Stored rows:
= = = =

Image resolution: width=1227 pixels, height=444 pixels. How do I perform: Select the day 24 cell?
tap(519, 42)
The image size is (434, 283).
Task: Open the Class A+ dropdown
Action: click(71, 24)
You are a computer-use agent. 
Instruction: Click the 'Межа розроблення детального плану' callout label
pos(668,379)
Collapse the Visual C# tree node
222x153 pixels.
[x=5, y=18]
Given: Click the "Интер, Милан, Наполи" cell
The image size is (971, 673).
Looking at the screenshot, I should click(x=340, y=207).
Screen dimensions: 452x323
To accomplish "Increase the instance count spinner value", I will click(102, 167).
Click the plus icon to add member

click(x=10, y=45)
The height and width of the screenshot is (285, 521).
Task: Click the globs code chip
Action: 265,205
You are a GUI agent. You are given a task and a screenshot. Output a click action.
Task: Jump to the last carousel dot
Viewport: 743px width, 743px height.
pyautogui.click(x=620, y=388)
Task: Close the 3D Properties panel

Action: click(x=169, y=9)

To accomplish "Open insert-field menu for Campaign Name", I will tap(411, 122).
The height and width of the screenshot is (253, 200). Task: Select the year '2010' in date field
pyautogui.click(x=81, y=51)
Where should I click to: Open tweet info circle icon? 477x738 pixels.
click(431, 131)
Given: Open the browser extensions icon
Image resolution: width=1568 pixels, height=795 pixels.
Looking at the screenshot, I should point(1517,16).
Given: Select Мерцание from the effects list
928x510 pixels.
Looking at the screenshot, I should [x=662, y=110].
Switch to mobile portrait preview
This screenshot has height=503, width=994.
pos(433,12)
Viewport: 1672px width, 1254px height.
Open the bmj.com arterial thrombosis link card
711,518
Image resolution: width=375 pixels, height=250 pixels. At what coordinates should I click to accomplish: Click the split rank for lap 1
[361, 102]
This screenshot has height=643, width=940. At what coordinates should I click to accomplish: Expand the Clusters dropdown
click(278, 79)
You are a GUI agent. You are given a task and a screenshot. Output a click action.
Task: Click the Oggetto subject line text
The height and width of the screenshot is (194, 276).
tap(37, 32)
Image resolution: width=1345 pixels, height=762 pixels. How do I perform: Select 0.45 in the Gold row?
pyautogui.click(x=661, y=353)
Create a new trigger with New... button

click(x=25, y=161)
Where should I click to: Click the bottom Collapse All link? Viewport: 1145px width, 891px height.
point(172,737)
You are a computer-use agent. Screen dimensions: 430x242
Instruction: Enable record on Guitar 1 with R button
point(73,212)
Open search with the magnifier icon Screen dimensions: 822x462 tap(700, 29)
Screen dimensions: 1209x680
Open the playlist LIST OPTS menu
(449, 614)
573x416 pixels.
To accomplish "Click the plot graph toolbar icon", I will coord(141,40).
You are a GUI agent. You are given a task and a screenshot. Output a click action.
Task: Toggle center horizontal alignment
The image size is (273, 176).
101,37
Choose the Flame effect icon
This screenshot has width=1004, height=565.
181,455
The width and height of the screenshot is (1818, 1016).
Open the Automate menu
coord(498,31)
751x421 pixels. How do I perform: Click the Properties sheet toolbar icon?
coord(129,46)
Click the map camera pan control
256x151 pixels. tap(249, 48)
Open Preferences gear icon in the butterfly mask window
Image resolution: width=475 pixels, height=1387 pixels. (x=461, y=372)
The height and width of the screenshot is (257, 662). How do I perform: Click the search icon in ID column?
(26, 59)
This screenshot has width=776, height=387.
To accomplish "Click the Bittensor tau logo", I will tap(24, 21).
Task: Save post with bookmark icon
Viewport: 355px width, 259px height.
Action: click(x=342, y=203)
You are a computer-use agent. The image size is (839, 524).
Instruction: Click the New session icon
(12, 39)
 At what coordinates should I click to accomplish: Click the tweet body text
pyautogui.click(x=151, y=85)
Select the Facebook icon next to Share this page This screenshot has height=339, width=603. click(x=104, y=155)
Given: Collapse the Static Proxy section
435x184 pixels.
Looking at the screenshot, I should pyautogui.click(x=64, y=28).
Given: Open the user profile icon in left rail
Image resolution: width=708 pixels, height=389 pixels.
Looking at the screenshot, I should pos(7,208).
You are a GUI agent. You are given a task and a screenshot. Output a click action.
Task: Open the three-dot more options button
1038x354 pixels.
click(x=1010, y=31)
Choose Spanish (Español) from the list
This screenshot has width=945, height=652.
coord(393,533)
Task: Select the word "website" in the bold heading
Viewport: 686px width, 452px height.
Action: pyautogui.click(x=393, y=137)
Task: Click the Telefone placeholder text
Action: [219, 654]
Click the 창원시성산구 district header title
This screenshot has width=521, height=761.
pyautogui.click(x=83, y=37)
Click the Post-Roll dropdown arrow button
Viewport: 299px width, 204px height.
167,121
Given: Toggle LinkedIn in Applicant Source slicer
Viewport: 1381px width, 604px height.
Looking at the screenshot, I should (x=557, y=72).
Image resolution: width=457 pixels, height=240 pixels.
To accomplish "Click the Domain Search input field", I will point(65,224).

= = = =

Given problem:
Copy out every one of the records above, line for line, with nothing changed.

Result of this exercise:
Image resolution: width=1227 pixels, height=444 pixels. How do I perform: Select the day 24 cell?
tap(519, 42)
The image size is (434, 283).
Task: Open the Class A+ dropdown
Action: click(71, 24)
You are a computer-use agent. 
Instruction: Click the 'Межа розроблення детального плану' callout label
pos(668,379)
Collapse the Visual C# tree node
222x153 pixels.
[x=5, y=18]
Given: Click the "Интер, Милан, Наполи" cell
The image size is (971, 673).
Looking at the screenshot, I should click(x=340, y=207).
Screen dimensions: 452x323
To accomplish "Increase the instance count spinner value", I will click(102, 167).
Click the plus icon to add member

click(x=10, y=45)
The height and width of the screenshot is (285, 521).
Task: Click the globs code chip
Action: 265,205
You are a GUI agent. You are given a task and a screenshot. Output a click action.
Task: Jump to the last carousel dot
Viewport: 743px width, 743px height.
pyautogui.click(x=620, y=388)
Task: Close the 3D Properties panel

Action: click(x=169, y=9)

To accomplish "Open insert-field menu for Campaign Name", I will tap(411, 122).
The height and width of the screenshot is (253, 200). Task: Select the year '2010' in date field
pyautogui.click(x=81, y=51)
Where should I click to: Open tweet info circle icon? 477x738 pixels.
click(431, 131)
Given: Open the browser extensions icon
Image resolution: width=1568 pixels, height=795 pixels.
Looking at the screenshot, I should point(1517,16).
Given: Select Мерцание from the effects list
928x510 pixels.
Looking at the screenshot, I should [x=662, y=110].
Switch to mobile portrait preview
This screenshot has height=503, width=994.
pos(433,12)
Viewport: 1672px width, 1254px height.
Open the bmj.com arterial thrombosis link card
711,518
Image resolution: width=375 pixels, height=250 pixels. At what coordinates should I click to accomplish: Click the split rank for lap 1
[361, 102]
This screenshot has height=643, width=940. At what coordinates should I click to accomplish: Expand the Clusters dropdown
click(278, 79)
You are a GUI agent. You are given a task and a screenshot. Output a click action.
Task: Click the Oggetto subject line text
The height and width of the screenshot is (194, 276).
tap(37, 32)
Image resolution: width=1345 pixels, height=762 pixels. How do I perform: Select 0.45 in the Gold row?
pyautogui.click(x=661, y=353)
Create a new trigger with New... button

click(x=25, y=161)
Where should I click to: Click the bottom Collapse All link? Viewport: 1145px width, 891px height.
point(172,737)
You are a computer-use agent. Screen dimensions: 430x242
Instruction: Enable record on Guitar 1 with R button
point(73,212)
Open search with the magnifier icon Screen dimensions: 822x462 tap(700, 29)
Screen dimensions: 1209x680
Open the playlist LIST OPTS menu
(449, 614)
573x416 pixels.
To accomplish "Click the plot graph toolbar icon", I will coord(141,40).
You are a GUI agent. You are given a task and a screenshot. Output a click action.
Task: Toggle center horizontal alignment
The image size is (273, 176).
101,37
Choose the Flame effect icon
This screenshot has width=1004, height=565.
181,455
The width and height of the screenshot is (1818, 1016).
Open the Automate menu
coord(498,31)
751x421 pixels. How do I perform: Click the Properties sheet toolbar icon?
coord(129,46)
Click the map camera pan control
256x151 pixels. tap(249, 48)
Open Preferences gear icon in the butterfly mask window
Image resolution: width=475 pixels, height=1387 pixels. (x=461, y=372)
The height and width of the screenshot is (257, 662). How do I perform: Click the search icon in ID column?
(26, 59)
This screenshot has width=776, height=387.
To accomplish "Click the Bittensor tau logo", I will tap(24, 21).
Task: Save post with bookmark icon
Viewport: 355px width, 259px height.
Action: click(x=342, y=203)
You are a computer-use agent. The image size is (839, 524).
Instruction: Click the New session icon
(12, 39)
 At what coordinates should I click to accomplish: Click the tweet body text
pyautogui.click(x=151, y=85)
Select the Facebook icon next to Share this page This screenshot has height=339, width=603. click(x=104, y=155)
Given: Collapse the Static Proxy section
435x184 pixels.
Looking at the screenshot, I should pyautogui.click(x=64, y=28).
Given: Open the user profile icon in left rail
Image resolution: width=708 pixels, height=389 pixels.
Looking at the screenshot, I should pos(7,208).
You are a GUI agent. You are given a task and a screenshot. Output a click action.
Task: Open the three-dot more options button
1038x354 pixels.
click(x=1010, y=31)
Choose Spanish (Español) from the list
This screenshot has width=945, height=652.
coord(393,533)
Task: Select the word "website" in the bold heading
Viewport: 686px width, 452px height.
Action: pyautogui.click(x=393, y=137)
Task: Click the Telefone placeholder text
Action: [219, 654]
Click the 창원시성산구 district header title
This screenshot has width=521, height=761.
pyautogui.click(x=83, y=37)
Click the Post-Roll dropdown arrow button
Viewport: 299px width, 204px height.
167,121
Given: Toggle LinkedIn in Applicant Source slicer
Viewport: 1381px width, 604px height.
Looking at the screenshot, I should (x=557, y=72).
Image resolution: width=457 pixels, height=240 pixels.
To accomplish "Click the Domain Search input field", I will point(65,224).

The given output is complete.